Par habileté tactique, la Chine tient un discours de modestie à l’égard des Etats-Unis : « nous sommes très en retard sur vous, vos universités sont les meilleures, vos innovations sont magnifiques », ne cessent de répéter aux Américains les dirigeants chinois. Mais la réalité est que la Chine ne supporte pas la prétention américaine au leadership en Asie. La Chine n’est pas une puissance aspirant à l’hégémonie mondiale comme pouvait l’être l’URSS, ou comme peut l’être encore les Etats-Unis. Mais la première place en Asie, oui, elle exige qu’on la lui reconnaisse. Elle veut que l’Amérique la lui reconnaisse explicitement, au lieu de s’acharner dans son partenariat stratégique avec le Japon.
Rejetée par l’Amérique, la Russie n’a pas eu d’autre choix que de se jeter dans les bras de la Chine. Assisterons-nous à l’édification d’un duo stratégique Chine-Russie dirigé, comme pendant les années cinquante, contre les Américains ? Je ne le crois pas, malgré toutes les images de propagande qui nous parviendront du sommet sino-russe de Vladivostok du 3 septembre 2015.

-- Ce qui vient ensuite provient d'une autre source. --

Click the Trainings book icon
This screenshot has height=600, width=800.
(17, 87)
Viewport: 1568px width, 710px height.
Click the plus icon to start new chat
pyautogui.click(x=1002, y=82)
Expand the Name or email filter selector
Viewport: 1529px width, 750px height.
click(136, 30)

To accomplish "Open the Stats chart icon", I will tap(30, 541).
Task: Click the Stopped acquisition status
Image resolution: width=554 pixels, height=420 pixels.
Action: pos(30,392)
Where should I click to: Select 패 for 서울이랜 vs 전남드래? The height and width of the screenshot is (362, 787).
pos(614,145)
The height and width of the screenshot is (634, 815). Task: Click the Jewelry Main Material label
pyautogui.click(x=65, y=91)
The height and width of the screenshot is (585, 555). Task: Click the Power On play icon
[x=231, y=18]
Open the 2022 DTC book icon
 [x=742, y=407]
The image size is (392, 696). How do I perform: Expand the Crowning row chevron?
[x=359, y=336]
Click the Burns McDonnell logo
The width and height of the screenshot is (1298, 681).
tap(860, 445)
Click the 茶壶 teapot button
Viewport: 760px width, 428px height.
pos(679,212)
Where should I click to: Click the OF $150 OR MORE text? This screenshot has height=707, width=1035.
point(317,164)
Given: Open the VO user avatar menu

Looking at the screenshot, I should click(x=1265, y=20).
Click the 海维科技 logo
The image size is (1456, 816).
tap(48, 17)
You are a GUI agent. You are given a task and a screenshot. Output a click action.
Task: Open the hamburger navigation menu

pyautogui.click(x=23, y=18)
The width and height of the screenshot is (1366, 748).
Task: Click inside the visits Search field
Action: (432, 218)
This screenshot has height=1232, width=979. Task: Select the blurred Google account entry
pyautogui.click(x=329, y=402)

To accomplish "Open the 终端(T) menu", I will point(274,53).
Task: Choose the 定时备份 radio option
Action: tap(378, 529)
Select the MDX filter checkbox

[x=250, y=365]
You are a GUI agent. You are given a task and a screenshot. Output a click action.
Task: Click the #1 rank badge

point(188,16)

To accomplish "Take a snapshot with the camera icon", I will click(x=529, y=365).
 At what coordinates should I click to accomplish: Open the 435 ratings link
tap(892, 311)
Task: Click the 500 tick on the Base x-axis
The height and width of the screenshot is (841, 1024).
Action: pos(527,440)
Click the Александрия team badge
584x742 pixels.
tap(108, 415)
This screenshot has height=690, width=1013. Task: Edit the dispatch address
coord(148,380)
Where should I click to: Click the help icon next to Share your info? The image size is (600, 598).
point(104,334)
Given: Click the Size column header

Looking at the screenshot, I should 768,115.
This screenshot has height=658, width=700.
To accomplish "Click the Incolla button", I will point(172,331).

L’imitation de l’Amérique, le pompage de sa technologie, l’accès à ses marchés sont plus importants aux yeux des dirigeants de la Chine que son partenariat stratégique avec la Russie.
Ce nouveau triangle kissingérien n’est donc ni un ménage à trois, ni même un deux contre un. Ce dernier ne marchera pas car les deux femmes Russie et Chine voient différemment le mâle dominant américain. La Russie est une femme amoureuse qui est amère, car elle trouve que son homme américain l’a trahie honteusement. La Chine est une femme calculatrice, qui attend patiemment l’heure où les Américains viendront lui baiser la babouche.
Arrogance américaine, amertume russe, calcul chinois : voici un triangle stratégique qui me semble très éloigné de l’optimum diplomatique. Dommage que la France, qui a été précurseur, avec le général de Gaulle, envers la Chine comme envers la Russie, ne se donne pas la mission de dessiner une forme géométrique plus stable, qui serait le carré stratégique, où Amérique, Russie, Chine et Europe pourraient se parler sereinement d’égal à égal. Le triangle de Kissinger a fait son temps. Construisons ensemble, Mesdames et Messieurs, le nouveau carré stratégique, qui garantira la paix à nos futures générations.